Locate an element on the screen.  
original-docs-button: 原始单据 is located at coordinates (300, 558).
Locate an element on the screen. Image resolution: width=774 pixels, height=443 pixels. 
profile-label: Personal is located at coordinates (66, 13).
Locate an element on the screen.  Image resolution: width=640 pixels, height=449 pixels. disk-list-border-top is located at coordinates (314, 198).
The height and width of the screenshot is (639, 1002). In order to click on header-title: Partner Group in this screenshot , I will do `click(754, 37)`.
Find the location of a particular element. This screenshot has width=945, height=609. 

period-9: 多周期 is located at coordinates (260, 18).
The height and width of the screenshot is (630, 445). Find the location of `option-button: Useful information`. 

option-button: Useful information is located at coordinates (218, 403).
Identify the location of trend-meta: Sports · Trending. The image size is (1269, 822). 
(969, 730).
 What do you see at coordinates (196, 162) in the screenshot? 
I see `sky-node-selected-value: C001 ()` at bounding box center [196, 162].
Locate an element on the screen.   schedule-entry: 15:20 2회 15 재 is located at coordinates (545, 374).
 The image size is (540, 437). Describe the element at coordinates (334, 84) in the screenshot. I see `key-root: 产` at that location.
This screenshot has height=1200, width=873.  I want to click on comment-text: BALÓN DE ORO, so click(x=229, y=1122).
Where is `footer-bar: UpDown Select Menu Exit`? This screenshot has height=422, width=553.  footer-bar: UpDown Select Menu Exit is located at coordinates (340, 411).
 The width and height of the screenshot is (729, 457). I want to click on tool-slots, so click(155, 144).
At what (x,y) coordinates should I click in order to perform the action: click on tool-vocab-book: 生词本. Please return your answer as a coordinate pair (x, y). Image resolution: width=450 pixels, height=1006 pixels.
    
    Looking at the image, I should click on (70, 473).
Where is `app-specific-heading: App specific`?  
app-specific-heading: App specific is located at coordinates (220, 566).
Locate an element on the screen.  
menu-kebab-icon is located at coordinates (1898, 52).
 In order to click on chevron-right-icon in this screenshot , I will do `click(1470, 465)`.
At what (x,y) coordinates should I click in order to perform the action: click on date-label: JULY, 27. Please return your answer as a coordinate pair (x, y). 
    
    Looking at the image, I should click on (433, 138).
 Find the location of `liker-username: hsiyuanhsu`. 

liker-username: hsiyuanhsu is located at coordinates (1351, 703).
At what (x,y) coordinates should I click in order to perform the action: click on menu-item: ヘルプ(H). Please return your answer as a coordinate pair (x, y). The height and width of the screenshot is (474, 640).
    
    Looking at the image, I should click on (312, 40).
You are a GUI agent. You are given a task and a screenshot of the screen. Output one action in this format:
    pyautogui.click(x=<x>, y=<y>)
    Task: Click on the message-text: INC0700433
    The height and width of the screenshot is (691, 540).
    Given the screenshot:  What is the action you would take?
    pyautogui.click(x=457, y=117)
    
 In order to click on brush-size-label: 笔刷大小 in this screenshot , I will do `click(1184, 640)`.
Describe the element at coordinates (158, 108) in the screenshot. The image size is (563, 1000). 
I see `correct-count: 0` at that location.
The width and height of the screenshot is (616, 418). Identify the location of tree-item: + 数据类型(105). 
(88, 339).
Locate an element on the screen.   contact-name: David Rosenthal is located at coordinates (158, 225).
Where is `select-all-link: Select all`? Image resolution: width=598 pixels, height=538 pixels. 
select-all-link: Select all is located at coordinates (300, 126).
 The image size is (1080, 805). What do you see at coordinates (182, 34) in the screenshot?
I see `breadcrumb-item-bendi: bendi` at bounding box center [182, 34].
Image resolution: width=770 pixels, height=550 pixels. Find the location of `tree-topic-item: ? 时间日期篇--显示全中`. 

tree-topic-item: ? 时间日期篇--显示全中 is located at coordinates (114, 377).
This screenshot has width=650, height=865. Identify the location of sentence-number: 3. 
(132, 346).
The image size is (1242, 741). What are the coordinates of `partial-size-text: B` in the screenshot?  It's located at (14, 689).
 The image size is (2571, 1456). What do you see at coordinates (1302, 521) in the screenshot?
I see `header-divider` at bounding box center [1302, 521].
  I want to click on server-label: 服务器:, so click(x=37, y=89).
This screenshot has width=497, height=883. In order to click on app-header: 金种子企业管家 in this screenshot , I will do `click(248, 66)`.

▶ What needs to be done: Copy the data above line for line, changing nothing.

▶ Answer space:
Locate an element on the screen.  
original-docs-button: 原始单据 is located at coordinates (300, 558).
Locate an element on the screen. Image resolution: width=774 pixels, height=443 pixels. 
profile-label: Personal is located at coordinates (66, 13).
Locate an element on the screen.  Image resolution: width=640 pixels, height=449 pixels. disk-list-border-top is located at coordinates (314, 198).
The height and width of the screenshot is (639, 1002). In order to click on header-title: Partner Group in this screenshot , I will do `click(754, 37)`.
Find the location of a particular element. This screenshot has width=945, height=609. 

period-9: 多周期 is located at coordinates (260, 18).
The height and width of the screenshot is (630, 445). Find the location of `option-button: Useful information`. 

option-button: Useful information is located at coordinates (218, 403).
Identify the location of trend-meta: Sports · Trending. The image size is (1269, 822). 
(969, 730).
 What do you see at coordinates (196, 162) in the screenshot? 
I see `sky-node-selected-value: C001 ()` at bounding box center [196, 162].
Locate an element on the screen.   schedule-entry: 15:20 2회 15 재 is located at coordinates (545, 374).
 The image size is (540, 437). Describe the element at coordinates (334, 84) in the screenshot. I see `key-root: 产` at that location.
This screenshot has height=1200, width=873.  I want to click on comment-text: BALÓN DE ORO, so click(x=229, y=1122).
Where is `footer-bar: UpDown Select Menu Exit`? This screenshot has height=422, width=553.  footer-bar: UpDown Select Menu Exit is located at coordinates (340, 411).
 The width and height of the screenshot is (729, 457). I want to click on tool-slots, so click(155, 144).
At what (x,y) coordinates should I click in order to perform the action: click on tool-vocab-book: 生词本. Please return your answer as a coordinate pair (x, y). Image resolution: width=450 pixels, height=1006 pixels.
    
    Looking at the image, I should click on (70, 473).
Where is `app-specific-heading: App specific`?  
app-specific-heading: App specific is located at coordinates (220, 566).
Locate an element on the screen.  
menu-kebab-icon is located at coordinates (1898, 52).
 In order to click on chevron-right-icon in this screenshot , I will do `click(1470, 465)`.
At what (x,y) coordinates should I click in order to perform the action: click on date-label: JULY, 27. Please return your answer as a coordinate pair (x, y). 
    
    Looking at the image, I should click on (433, 138).
 Find the location of `liker-username: hsiyuanhsu`. 

liker-username: hsiyuanhsu is located at coordinates (1351, 703).
At what (x,y) coordinates should I click in order to perform the action: click on menu-item: ヘルプ(H). Please return your answer as a coordinate pair (x, y). The height and width of the screenshot is (474, 640).
    
    Looking at the image, I should click on (312, 40).
You are a GUI agent. You are given a task and a screenshot of the screen. Output one action in this format:
    pyautogui.click(x=<x>, y=<y>)
    Task: Click on the message-text: INC0700433
    The height and width of the screenshot is (691, 540).
    Given the screenshot:  What is the action you would take?
    pyautogui.click(x=457, y=117)
    
 In order to click on brush-size-label: 笔刷大小 in this screenshot , I will do `click(1184, 640)`.
Describe the element at coordinates (158, 108) in the screenshot. The image size is (563, 1000). 
I see `correct-count: 0` at that location.
The width and height of the screenshot is (616, 418). Identify the location of tree-item: + 数据类型(105). 
(88, 339).
Locate an element on the screen.   contact-name: David Rosenthal is located at coordinates (158, 225).
Where is `select-all-link: Select all`? Image resolution: width=598 pixels, height=538 pixels. 
select-all-link: Select all is located at coordinates (300, 126).
 The image size is (1080, 805). What do you see at coordinates (182, 34) in the screenshot?
I see `breadcrumb-item-bendi: bendi` at bounding box center [182, 34].
Image resolution: width=770 pixels, height=550 pixels. Find the location of `tree-topic-item: ? 时间日期篇--显示全中`. 

tree-topic-item: ? 时间日期篇--显示全中 is located at coordinates (114, 377).
This screenshot has width=650, height=865. Identify the location of sentence-number: 3. 
(132, 346).
The image size is (1242, 741). What are the coordinates of `partial-size-text: B` in the screenshot?  It's located at (14, 689).
 The image size is (2571, 1456). What do you see at coordinates (1302, 521) in the screenshot?
I see `header-divider` at bounding box center [1302, 521].
  I want to click on server-label: 服务器:, so click(x=37, y=89).
This screenshot has width=497, height=883. In order to click on app-header: 金种子企业管家 in this screenshot , I will do `click(248, 66)`.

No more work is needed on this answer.